Not only does he have a roster of contacts from his previous travels, he hopes his English skills will help draw in some of the many tourists as customers.
“Last week I e-mailed a couple food trucks in Singapore and just told them the story of how I’ve been starting a food business from nothing and they were willing to collaborate when I go back in January,” he says. “When I go back to Bangkok, why can’t I talk to the tourists and say, ‘Hey, I’m from Toronto, I’m doing a food pop-up in the middle of Bangkok, here are my cards,’ while documenting the whole thing?”
Through his previous travels he was able to meet the founder of Kogi BBQ Taco Truck, an iconic Los Angeles and Orange County based taco truck that birthed the food truck movement, as well as the Food Network’s Great Food Truck Race season two winners, whose offerings include a Kimchi fried rice ball.
“I had it and I was like, okay that’s a good medium to transport the flavours and ideas that I want, but I’m going to take it a step further: I’m going to put cheese in it,” he says. “I’m going to top it and decorate it like a gourmet item.
“The fried rice ball evolved and it’s still growing.”
As their whereabouts are always changing, Tan suggests checking Facebook or Twitter to find out where they’ll be serving next.

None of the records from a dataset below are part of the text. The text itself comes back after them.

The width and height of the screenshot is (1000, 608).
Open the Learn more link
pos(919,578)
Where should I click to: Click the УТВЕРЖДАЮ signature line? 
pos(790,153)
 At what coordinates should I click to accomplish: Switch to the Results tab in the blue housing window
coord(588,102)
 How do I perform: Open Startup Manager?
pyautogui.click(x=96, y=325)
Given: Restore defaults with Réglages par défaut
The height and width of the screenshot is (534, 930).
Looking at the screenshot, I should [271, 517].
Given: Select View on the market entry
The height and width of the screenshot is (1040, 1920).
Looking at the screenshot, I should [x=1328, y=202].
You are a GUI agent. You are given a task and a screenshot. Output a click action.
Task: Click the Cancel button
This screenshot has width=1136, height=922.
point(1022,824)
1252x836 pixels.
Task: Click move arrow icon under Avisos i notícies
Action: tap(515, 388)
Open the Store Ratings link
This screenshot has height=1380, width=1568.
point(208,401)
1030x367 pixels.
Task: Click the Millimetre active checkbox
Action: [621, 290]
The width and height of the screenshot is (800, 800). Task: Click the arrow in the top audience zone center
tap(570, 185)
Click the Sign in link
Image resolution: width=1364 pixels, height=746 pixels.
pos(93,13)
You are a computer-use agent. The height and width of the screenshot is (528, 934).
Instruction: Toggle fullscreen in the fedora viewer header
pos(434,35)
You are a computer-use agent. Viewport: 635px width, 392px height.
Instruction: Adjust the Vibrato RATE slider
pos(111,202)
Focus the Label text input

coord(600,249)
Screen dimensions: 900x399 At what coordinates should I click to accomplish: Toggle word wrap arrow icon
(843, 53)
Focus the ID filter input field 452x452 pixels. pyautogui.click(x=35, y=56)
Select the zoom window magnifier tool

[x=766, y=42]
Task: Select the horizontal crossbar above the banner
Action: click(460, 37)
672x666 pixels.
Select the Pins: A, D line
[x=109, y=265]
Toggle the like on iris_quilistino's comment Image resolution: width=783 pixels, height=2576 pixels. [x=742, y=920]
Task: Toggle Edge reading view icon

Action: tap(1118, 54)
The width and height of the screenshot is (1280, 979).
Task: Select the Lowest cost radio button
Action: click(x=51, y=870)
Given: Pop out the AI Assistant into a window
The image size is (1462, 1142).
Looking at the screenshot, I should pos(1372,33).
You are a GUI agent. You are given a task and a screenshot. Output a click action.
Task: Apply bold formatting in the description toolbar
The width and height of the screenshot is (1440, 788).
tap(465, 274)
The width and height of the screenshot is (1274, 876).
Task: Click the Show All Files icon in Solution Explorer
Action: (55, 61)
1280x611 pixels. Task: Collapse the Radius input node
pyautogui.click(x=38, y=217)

“I’m sure if people want to tweet me, ‘I want to come try some of your rice balls at Urban Bistro’ I’ll be like, ‘Okay, how about you come in on Friday, I’ll make some for you,’ ” he says, grinning. “I’m willing to do that just because if you want to try it there’s no reason for me to say no.”
Although his childhood dream was to become an automotive engineer, Tan puts his own spin on the path he follows today.
“Now instead of designing cars, I’m designing food,” he says. “Instead of engineering cars, I’m engineering flavours.”